= Try it =
What you return must match the data exactly, line for line.
+++
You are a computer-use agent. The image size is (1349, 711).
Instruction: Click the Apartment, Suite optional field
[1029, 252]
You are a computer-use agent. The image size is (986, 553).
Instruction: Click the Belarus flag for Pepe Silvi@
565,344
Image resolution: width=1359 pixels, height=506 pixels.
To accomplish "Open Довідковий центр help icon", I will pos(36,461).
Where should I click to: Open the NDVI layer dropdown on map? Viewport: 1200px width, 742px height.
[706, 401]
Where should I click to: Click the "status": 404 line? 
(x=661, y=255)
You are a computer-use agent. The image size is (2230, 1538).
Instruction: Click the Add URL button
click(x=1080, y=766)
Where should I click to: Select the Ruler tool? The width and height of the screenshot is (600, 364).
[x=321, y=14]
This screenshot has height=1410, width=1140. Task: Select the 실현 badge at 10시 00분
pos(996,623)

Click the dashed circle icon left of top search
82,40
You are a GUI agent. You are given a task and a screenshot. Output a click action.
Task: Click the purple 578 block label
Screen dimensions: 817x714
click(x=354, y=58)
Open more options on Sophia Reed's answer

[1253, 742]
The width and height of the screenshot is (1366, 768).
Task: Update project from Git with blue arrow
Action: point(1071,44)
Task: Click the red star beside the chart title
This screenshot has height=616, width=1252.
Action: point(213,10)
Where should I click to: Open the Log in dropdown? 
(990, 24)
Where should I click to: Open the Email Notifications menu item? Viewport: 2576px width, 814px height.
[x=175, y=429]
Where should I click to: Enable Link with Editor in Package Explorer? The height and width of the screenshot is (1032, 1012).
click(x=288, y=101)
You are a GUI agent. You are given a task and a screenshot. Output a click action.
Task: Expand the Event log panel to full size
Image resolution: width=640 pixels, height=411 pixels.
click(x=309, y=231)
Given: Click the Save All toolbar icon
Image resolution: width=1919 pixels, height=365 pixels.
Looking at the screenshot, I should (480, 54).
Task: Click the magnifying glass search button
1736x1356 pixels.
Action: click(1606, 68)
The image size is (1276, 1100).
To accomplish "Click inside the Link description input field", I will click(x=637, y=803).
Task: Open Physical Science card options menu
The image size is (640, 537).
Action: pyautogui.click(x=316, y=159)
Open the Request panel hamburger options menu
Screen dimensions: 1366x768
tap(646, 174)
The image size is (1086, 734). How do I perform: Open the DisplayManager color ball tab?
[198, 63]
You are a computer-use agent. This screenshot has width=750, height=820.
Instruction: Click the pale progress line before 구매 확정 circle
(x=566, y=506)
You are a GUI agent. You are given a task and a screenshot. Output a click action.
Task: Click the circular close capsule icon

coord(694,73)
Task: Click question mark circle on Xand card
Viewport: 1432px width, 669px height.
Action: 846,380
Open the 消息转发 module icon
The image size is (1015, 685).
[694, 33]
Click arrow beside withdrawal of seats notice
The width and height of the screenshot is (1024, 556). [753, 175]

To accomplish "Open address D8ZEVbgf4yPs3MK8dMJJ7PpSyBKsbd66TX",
+++
= Response =
You are a computer-use agent. The image size is (1349, 711).
Instruction: Click the Apartment, Suite optional field
[1029, 252]
You are a computer-use agent. The image size is (986, 553).
Instruction: Click the Belarus flag for Pepe Silvi@
565,344
Image resolution: width=1359 pixels, height=506 pixels.
To accomplish "Open Довідковий центр help icon", I will pos(36,461).
Where should I click to: Open the NDVI layer dropdown on map? Viewport: 1200px width, 742px height.
[706, 401]
Where should I click to: Click the "status": 404 line? 
(x=661, y=255)
You are a computer-use agent. The image size is (2230, 1538).
Instruction: Click the Add URL button
click(x=1080, y=766)
Where should I click to: Select the Ruler tool? The width and height of the screenshot is (600, 364).
[x=321, y=14]
This screenshot has height=1410, width=1140. Task: Select the 실현 badge at 10시 00분
pos(996,623)

Click the dashed circle icon left of top search
82,40
You are a GUI agent. You are given a task and a screenshot. Output a click action.
Task: Click the purple 578 block label
Screen dimensions: 817x714
click(x=354, y=58)
Open more options on Sophia Reed's answer

[1253, 742]
The width and height of the screenshot is (1366, 768).
Task: Update project from Git with blue arrow
Action: point(1071,44)
Task: Click the red star beside the chart title
This screenshot has height=616, width=1252.
Action: point(213,10)
Where should I click to: Open the Log in dropdown? 
(990, 24)
Where should I click to: Open the Email Notifications menu item? Viewport: 2576px width, 814px height.
[x=175, y=429]
Where should I click to: Enable Link with Editor in Package Explorer? The height and width of the screenshot is (1032, 1012).
click(x=288, y=101)
You are a GUI agent. You are given a task and a screenshot. Output a click action.
Task: Expand the Event log panel to full size
Image resolution: width=640 pixels, height=411 pixels.
click(x=309, y=231)
Given: Click the Save All toolbar icon
Image resolution: width=1919 pixels, height=365 pixels.
Looking at the screenshot, I should (480, 54).
Task: Click the magnifying glass search button
1736x1356 pixels.
Action: click(1606, 68)
The image size is (1276, 1100).
To accomplish "Click inside the Link description input field", I will click(x=637, y=803).
Task: Open Physical Science card options menu
The image size is (640, 537).
Action: pyautogui.click(x=316, y=159)
Open the Request panel hamburger options menu
Screen dimensions: 1366x768
tap(646, 174)
The image size is (1086, 734). How do I perform: Open the DisplayManager color ball tab?
[198, 63]
You are a computer-use agent. This screenshot has width=750, height=820.
Instruction: Click the pale progress line before 구매 확정 circle
(x=566, y=506)
You are a GUI agent. You are given a task and a screenshot. Output a click action.
Task: Click the circular close capsule icon

coord(694,73)
Task: Click question mark circle on Xand card
Viewport: 1432px width, 669px height.
Action: 846,380
Open the 消息转发 module icon
The image size is (1015, 685).
[694, 33]
Click arrow beside withdrawal of seats notice
The width and height of the screenshot is (1024, 556). [753, 175]

To accomplish "Open address D8ZEVbgf4yPs3MK8dMJJ7PpSyBKsbd66TX",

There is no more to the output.